Siamo come pesci confinati in laghi fondi saliamo a pelo d'acqua da freddi fanghi immondi quando il cielo batte a gocce e il cibo cade come rocce. Siamo come pesci assegnati a fiumi mossi battiam le code senza sosta oltre secche, anse e dossi finché s'arriva a monte contro corrente e a corpo morente. Siamo come pesci dispersi in mari vasti vaghiamo in mezzo a strani mostri e siam l'un l'altro i pasti tra mille onde senza confini e ignari dei nostri affini destini. Siamo come pesci a mollo in grandi vasche o in buste buone per le tasche stiam così a penzolar per l'amo abboccando di riflesso ai "ti amo".
È il tuo respiro svelto e sincopato nelle risa e negli abbracci a darmi fiato. È il tuo respiro sopito e sussurrato quando il tuo capo mi posa sul petto a mantenermi ossigenato.
Non ho castelli, non ho cavalli ho queste mani, fresche di calli e ho il mio pane, zuppo di sogni. Son principesse nei vuoti regni invero ciò di cui abbisogni.

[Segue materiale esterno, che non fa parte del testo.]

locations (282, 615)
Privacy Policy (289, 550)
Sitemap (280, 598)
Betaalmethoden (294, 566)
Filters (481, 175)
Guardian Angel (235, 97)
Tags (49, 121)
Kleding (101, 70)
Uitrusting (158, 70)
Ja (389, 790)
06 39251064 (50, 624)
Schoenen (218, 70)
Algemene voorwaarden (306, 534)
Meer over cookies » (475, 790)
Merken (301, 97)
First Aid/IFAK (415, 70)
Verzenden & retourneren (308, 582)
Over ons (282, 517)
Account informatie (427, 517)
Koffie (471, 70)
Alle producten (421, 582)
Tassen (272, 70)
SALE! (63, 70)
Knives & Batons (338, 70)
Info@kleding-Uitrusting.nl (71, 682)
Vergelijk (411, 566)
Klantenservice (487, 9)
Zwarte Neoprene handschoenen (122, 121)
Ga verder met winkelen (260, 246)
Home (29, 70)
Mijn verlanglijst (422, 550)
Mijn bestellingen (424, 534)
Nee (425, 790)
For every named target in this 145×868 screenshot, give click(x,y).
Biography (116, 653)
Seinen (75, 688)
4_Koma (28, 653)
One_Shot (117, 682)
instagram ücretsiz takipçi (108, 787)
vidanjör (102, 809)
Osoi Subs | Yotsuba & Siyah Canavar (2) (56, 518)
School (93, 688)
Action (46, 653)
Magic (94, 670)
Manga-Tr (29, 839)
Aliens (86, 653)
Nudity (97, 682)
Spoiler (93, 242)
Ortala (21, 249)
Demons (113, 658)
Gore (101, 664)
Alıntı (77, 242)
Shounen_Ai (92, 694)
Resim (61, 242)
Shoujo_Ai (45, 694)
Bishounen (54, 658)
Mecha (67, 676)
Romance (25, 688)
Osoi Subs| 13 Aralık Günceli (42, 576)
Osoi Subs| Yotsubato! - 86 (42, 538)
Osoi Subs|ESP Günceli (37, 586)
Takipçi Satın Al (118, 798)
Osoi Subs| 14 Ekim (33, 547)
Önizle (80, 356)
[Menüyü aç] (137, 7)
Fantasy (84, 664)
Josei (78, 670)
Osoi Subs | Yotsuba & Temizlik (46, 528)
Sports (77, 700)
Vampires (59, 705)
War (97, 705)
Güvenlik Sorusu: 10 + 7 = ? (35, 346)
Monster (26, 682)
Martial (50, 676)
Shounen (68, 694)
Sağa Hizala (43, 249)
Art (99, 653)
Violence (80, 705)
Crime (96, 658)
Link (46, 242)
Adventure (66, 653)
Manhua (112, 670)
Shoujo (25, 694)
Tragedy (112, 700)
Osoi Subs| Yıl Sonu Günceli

So che più non vivrò. In quale istante certo non so, so quando non vorrei, però. Per esempio nei meriggi di questi giorni di febbraio, freddi di vento e freschi di nevaio. C'è una luce adagiata, arancia, che riscopre le cose qui d'intorno, pei raggi fugaci del sole vicino sulla nostra azzurra trottola in curva di fine inverno. Nunzio è persino un arco in cielo, che dopo la pioggia breve fa di gocce pinte un velo. Indugi di primavera a venire, del periodo estivo poi a seguire. Lunghi, caldi, calmi giorni quelli. Attesi, quindi ancor più belli. Cader ai piedi della duna, di sabbia che scende al mare, e non potersi rialzare... la luce rossa tra la pelle, che cala sulle larghe pupille, e sensi d'incanti lì a svanire... no, non è la stagione (neanche questa) per morire.
Se ne stanno caldi, e se ne stanno cheti, nel buio profondo di presse pareti. A volte si fan cavare al mondo, e si fan tagliare a tondo, a far da stella dietro gran cassa, quando la luce ben li trapassa. Mentre la vita invecchia e passa, per quelli in carne e ossa, per loro no, ché di supremo carbonio, ché per sempre splendono. Dannati a bellezza, sottratti al demonio, a morte mai s'arrendono.
Più lontano ti spingi oltre l'orizzonte, più vicino raggiungi di tutto la fonte. Poi di saggezza e virtù ti cingi la fronte, però passato ogni ponte, o seduto come il monte?
Come tra le pieghe del reale son tessuti i finiti disegni del grande universale, Così questo è l'infinito intreccio di ogni piccolo particolare, E del visibile le porte invisibili si aprono in spazitempi immisurabili. Già; in fine della vita si morirà.